Your tasks
A. Answer these questions from the passage on NSW under-18 mental health separations, one per line:
(i) How many separations were excluded because their LHD was part of an interstate network?
(ii) Which LHDs were classified as Never-CAMHS?
(iii) Which software and version were used for the analyses?
B. Update the passage on NSW under-18 mental health separations by restating it starting at "For inferential statistics, admissions" and ending at "and Ever-CAMHS LHDs.", with "calendar year" replaced by "financial year".
C. Write what follows next in the passage on NSW under-18 mental health separations.

We extracted from the NSW state-wide mental health database separation data for under 18-year-olds from specialist CAMHS in-patient units, acute adult mental health in-patient units and paediatric medical units for the period January 2002 to December 2013. Data were extracted in June 2014. There were a total of 22 724 separations from 17 different LHDs in the overall data-set. One LHD was part of an interstate network and these data (n=109) were excluded. Data from the paediatric unit of one LHD were missing; however, the number of missing cases is assumed to be negligible based on number of separations from other units within the same LHD. In total, separation data from 17 NSW LHDs (n=22 615) were available for analysis.

Separations from each type of unit (CAMHS, adult, paediatric) were plotted by LHD in 12 monthly blocks by calendar year to determine the pattern over time. LHDs were classified according to whether they had ever contained a CAMHS unit or not: LHDs 1–7 inclusive contained a CAMHS, adult and paediatric unit, whereas LHDs 9–17 inclusive did not have CAMHS units (supplemental Table DS1). There were some exceptions to this pattern of classification, including LHD 10 which was analysed as though it contained a CAMHS unit because of its close geographical proximity to a CAMHS unit within a neighbouring LHD. Additionally, two CAMHS units were established in children's hospitals which together constitute an LHD in its own right (LHD 8). Adult and paediatric units in LHDs 3, 9 and 10 host overflow from these two CAMHS units. Hence, LHDs 1 through 10 inclusive were classified as Ever-CAMHS, whereas LHDs 11 through 17 inclusive were classified as Never-CAMHS. Sensitivity analyses were run excluding data from LHDs 3, 9 and 10 to ensure that their inclusion as Ever-CAMHS had not biased the results.

Data were analysed using IBM SPSS Statistics Version 22.0. Analyses conducted included descriptive statistics, and two-way repeated measures analysis of variance with sphericity assumed. For descriptive analyses, we noted the date of opening for each new CAMHS specialist in-patient unit (n=9) and examined the flow of under 18-year-olds to adult acute mental health units and paediatric units in the respective LHD in the years prior to and following the opening of each unit.

For inferential statistics, admissions per calendar year for individual LHDs formed the units of analysis. For admissions to adult units and paediatric units, we computed linear, quadratic and cubic trend to determine the difference in slope between Never-CAMHS and Ever-CAMHS LHDs.

Data for review
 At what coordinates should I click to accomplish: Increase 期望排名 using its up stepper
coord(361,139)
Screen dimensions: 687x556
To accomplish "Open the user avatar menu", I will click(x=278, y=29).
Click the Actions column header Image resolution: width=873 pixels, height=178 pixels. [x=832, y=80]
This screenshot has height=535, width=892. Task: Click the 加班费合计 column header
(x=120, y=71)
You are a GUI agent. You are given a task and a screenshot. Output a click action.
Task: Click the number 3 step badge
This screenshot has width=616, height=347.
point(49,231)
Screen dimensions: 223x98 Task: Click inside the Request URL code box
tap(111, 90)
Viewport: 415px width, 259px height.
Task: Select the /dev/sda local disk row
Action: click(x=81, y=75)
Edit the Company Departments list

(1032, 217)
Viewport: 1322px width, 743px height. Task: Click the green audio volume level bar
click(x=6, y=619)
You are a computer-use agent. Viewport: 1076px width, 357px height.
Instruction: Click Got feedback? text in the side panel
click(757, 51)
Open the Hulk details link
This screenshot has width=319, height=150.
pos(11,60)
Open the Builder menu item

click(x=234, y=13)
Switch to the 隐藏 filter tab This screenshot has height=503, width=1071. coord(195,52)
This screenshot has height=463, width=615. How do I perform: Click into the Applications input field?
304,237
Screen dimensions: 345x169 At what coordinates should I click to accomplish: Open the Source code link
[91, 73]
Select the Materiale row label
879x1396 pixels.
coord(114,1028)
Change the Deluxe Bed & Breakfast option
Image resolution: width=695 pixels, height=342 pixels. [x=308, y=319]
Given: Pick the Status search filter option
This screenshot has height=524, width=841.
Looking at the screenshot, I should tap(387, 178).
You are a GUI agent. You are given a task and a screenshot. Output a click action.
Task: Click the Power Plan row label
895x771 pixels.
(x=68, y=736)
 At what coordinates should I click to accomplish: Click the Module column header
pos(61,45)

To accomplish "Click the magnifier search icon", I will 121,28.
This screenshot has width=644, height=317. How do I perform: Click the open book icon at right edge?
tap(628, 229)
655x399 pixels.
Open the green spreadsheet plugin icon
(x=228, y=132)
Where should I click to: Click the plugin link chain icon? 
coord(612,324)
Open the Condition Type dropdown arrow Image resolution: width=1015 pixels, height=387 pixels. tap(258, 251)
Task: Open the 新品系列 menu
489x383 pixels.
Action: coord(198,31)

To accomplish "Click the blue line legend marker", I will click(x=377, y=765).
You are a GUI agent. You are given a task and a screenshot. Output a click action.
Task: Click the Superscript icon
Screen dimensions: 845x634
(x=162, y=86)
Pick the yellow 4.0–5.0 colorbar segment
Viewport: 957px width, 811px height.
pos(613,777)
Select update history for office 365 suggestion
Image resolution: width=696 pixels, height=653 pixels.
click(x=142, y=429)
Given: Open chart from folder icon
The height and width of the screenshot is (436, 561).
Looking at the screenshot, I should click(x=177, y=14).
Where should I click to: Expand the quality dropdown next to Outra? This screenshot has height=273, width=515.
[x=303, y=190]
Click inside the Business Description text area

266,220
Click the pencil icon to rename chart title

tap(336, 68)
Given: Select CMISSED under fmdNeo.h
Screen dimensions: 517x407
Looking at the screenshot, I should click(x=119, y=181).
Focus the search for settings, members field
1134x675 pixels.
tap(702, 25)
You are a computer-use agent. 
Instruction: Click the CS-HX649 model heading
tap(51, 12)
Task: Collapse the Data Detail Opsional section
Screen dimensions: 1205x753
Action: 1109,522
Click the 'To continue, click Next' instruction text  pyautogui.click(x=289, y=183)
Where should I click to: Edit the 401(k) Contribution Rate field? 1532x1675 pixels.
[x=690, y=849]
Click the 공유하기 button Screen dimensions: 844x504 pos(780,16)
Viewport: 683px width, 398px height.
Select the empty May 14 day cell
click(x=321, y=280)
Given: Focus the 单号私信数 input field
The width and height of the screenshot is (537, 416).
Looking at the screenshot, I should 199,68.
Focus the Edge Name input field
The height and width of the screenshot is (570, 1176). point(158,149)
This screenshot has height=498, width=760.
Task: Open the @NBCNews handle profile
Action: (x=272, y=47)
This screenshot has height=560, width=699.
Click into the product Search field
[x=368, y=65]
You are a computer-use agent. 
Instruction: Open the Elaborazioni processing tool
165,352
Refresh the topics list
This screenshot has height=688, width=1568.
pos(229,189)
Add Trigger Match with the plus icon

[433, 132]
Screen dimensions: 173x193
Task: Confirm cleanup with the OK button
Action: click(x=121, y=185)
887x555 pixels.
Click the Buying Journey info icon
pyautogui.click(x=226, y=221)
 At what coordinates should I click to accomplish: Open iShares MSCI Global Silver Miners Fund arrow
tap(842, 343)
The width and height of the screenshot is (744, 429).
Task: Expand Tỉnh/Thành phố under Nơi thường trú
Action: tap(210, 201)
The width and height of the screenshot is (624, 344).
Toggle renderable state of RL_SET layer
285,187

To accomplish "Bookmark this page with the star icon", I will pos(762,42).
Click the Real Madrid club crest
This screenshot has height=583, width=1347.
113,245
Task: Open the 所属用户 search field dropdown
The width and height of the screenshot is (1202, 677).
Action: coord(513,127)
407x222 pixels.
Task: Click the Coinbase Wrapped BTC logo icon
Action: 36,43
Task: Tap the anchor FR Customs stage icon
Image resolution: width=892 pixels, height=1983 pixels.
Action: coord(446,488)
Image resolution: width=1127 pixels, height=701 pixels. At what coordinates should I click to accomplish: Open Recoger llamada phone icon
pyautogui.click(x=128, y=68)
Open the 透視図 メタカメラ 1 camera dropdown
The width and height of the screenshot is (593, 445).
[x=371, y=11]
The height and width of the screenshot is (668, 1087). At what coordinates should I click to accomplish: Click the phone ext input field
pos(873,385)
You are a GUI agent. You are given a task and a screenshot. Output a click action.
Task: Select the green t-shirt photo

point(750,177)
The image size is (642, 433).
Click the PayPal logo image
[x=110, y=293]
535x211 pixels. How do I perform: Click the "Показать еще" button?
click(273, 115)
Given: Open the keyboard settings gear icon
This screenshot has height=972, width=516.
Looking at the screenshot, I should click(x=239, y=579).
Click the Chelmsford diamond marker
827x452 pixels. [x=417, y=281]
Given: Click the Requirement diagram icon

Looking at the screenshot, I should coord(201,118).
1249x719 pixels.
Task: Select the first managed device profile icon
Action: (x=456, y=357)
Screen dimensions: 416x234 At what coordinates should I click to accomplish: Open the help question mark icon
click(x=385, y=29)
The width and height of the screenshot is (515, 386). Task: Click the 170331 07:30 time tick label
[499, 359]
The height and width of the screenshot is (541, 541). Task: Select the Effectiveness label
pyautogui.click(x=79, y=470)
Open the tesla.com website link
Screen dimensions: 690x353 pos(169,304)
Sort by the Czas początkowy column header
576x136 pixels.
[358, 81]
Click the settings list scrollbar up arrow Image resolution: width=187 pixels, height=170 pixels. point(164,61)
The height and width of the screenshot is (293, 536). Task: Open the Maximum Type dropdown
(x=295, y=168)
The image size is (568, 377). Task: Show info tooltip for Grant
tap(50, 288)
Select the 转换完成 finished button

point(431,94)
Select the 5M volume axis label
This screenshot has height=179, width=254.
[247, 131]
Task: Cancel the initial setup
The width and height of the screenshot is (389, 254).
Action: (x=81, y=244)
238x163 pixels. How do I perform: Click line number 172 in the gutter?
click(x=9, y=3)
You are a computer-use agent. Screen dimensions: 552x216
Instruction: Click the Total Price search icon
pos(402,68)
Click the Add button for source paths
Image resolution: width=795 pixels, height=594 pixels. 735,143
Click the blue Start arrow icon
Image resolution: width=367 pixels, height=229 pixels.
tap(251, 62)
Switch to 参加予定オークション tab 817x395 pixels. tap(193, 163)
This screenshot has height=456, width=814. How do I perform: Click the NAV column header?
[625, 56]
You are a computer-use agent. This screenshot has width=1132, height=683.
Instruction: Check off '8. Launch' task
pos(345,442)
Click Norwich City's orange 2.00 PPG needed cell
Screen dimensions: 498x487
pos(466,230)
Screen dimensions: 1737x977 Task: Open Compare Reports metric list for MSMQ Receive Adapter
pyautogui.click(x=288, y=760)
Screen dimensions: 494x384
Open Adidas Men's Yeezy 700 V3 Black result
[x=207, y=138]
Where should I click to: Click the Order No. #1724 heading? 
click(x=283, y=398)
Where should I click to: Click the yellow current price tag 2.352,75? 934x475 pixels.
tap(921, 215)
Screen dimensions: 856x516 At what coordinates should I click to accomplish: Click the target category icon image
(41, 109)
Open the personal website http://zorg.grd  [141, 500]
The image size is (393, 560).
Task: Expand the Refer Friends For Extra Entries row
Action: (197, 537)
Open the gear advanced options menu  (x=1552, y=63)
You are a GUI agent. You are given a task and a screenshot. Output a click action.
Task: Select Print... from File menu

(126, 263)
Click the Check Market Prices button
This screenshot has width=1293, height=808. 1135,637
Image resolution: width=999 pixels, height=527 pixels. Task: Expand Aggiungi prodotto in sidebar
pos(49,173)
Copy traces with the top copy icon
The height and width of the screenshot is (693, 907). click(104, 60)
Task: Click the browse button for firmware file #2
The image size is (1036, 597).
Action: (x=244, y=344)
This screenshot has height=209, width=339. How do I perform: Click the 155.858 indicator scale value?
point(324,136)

Outputs for the tasks
A.
(i) 109
(ii) LHDs 11 through 17 inclusive
(iii) IBM SPSS Statistics Version 22.0

B.
For inferential statistics, admissions per financial year for individual LHDs formed the units of analysis. For admissions to adult units and paediatric units, we computed linear, quadratic and cubic trend to determine the difference in slope between Never-CAMHS and Ever-CAMHS LHDs.

C.
NSW Health did not require ethics approval for the project as it comprised an audit of de-identified data released to a unit of the NSW Ministry of Health for the purpose of health service management and evaluation.

Results

Total separations for under 18-year-olds from mental health facilities increased by 258% from 759 in 2002 to 2723 in 2013. For comparison, from 2002 to 2013 the population in NSW aged 0–19 years increased by 4.5% from 1.78 million to 1.86 million. 7 The proportion of those admitted to adult acute mental health units declined in that period from 71% to 43% but there was a net increase in the number of under 18-year-olds admitted to adult acute mental health units (Fig. 1). The proportion of those admitted to paediatric medical units for mental health reasons declined slightly in that period from 22% to 20% but there was a net increase in the number of patients admitted to paediatric medical units for mental health reasons (Fig. 1). In the Ever-CAMHS LHDs, the proportion of those admitted to adult acute mental health units declined in the same period from 66% to 35%, whereas the proportion of those admitted to paediatric units declined from 25% to 18%.

Total admissions (n=22 615) for under 18-year-olds to in-patient CAMHS, adult acute mental health and paediatric medical units for mental health reasons in NSW from 2002 to 2013. Data are comprised of 16 local health districts (LHDs). Asterisks indicate the year in which a new CAMHS unit opened.

For the period 2002–2013, the mean age of patients admitted to CAMHS units was lower than that for children and adolescents admitted to adult acute mental health units (14.60 years (range 4–17) v. 15.82 years (range 11–17)) and higher than those admitted to paediatric medical units for mental health reasons (13.01 years (range 0–17)). Males made up 30% of paediatric admissions, 33% of CAMHS admissions, and 41% of admissions to adult acute mental health units. Average length of stay was 6.99 days for adult units, 7.38 days for paediatric medical units and 19.03 days for CAMHS units. Frequencies of diagnoses for the overall sample are presented in supplemental Table DS2.

Nine specialist acute CAMHS in-patient units opened during the period January 2002 to December 2013, ranging in capacity from 6 to 12 beds. To investigate trends in child and adolescent admissions to adult mental health units in NSW, we conducted a two-way repeated measures analysis of variance with year and LHD type as independent variables. Mauchly's test indicated that the assumption of sphericity had been violated. However, we elected to report results with sphericity assumed, as the Mauchly's test can be oversensitive. There was a significant effect of time on admissions to adult units, F(11,154)=2.20, P=0.02. There was no significant time by LHD-type interaction, F(11,154)=0.55, P=0.87. Figure 2 depicts the admissions to adult units for Ever-CAMHS (n=9) and Never-CAMHS (n=7) LHDs. The difference in slope for LHD type was not found to be statistically significant for linear, F(1,14)=0, P=0.99, quadratic, F(1,14)=2.40, P=0.14, or cubic trends, F(1,14)=4.53, P=0.05. Analyses were rerun suppressing data from LHDs 3, 9 and 10 as they were classified as Ever-CAMHS on the assumption they accepted overflow admissions from a neighbouring LHD. Re-analysis did not alter the findings.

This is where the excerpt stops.